### Exercise
Copy the listing below verbatim, from the line containing "Viewport: 1024px width, 614px height." through the line containing "coord(310,47)", and leave out the pictures.

--- START OF Provided entries ---

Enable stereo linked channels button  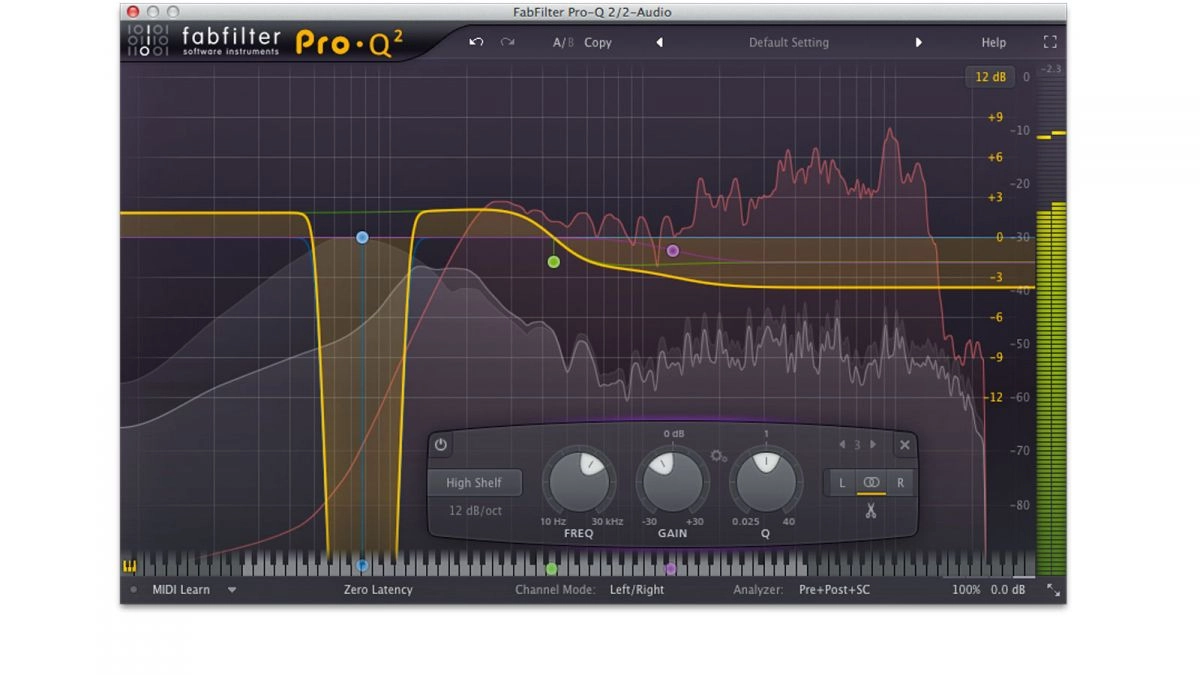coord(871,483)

--- END OF Provided entries ---
--- START OF Provided entries ---

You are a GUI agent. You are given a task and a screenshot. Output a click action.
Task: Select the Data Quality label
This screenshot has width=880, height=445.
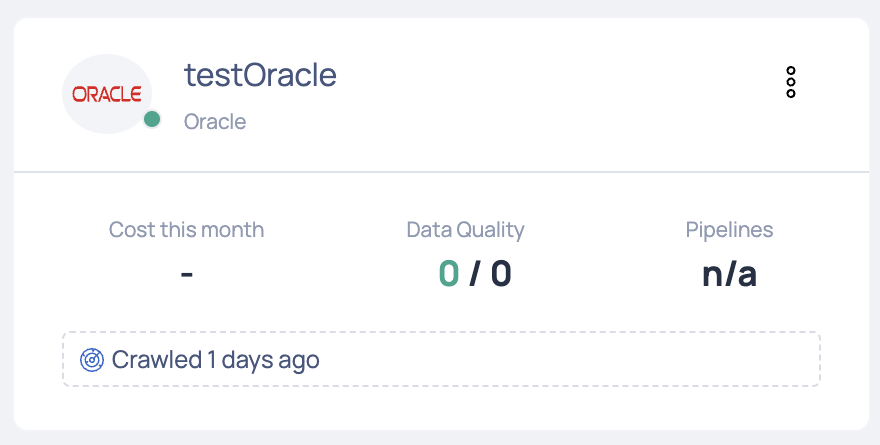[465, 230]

--- END OF Provided entries ---
--- START OF Provided entries ---

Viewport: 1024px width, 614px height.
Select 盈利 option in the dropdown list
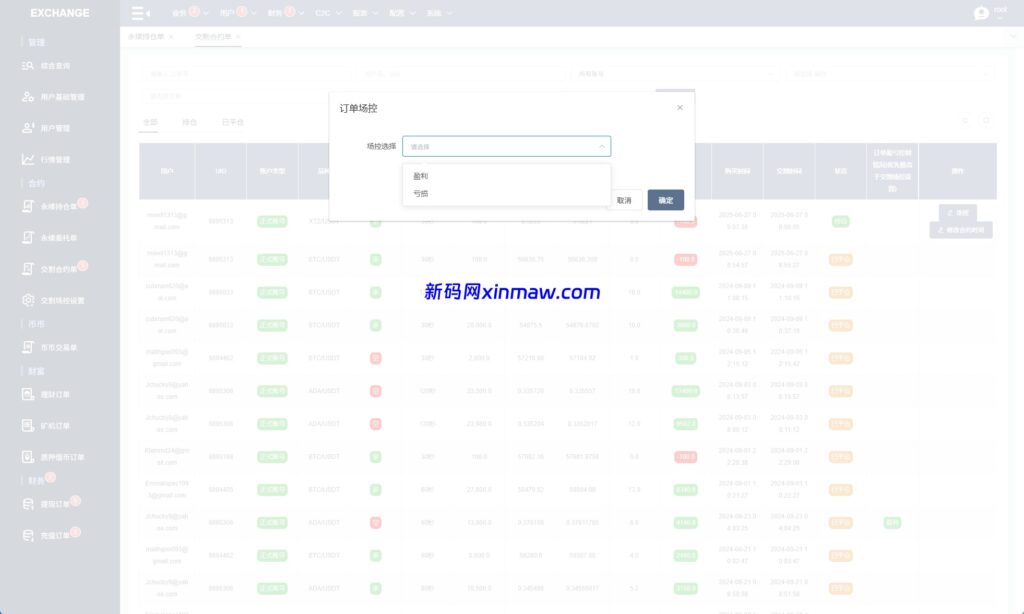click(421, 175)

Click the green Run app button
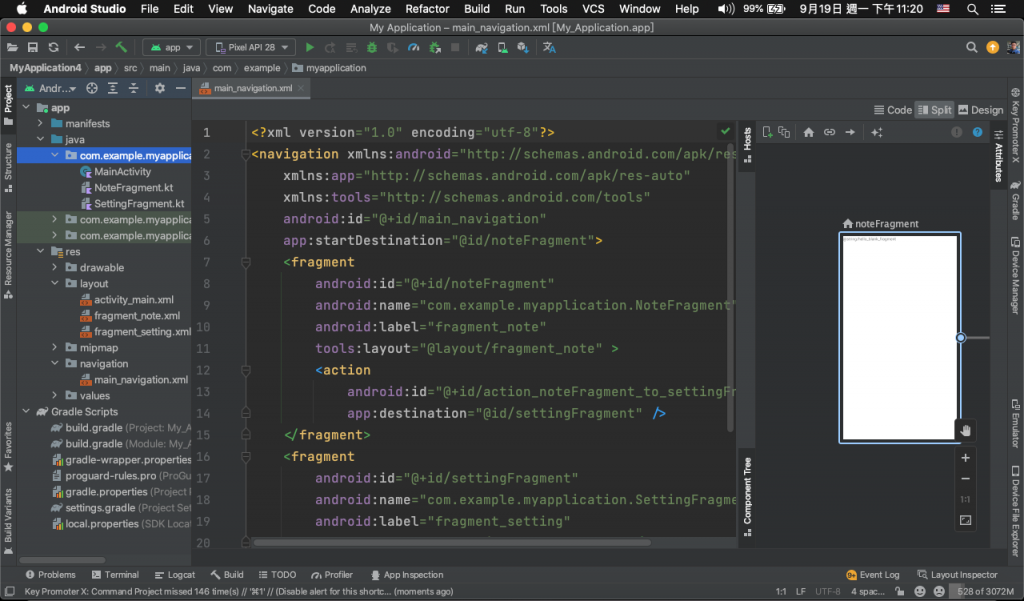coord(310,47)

--- END OF Provided entries ---

### Answer for the task
Viewport: 1024px width, 614px height.
Select 盈利 option in the dropdown list
click(421, 175)

Click the green Run app button
coord(310,47)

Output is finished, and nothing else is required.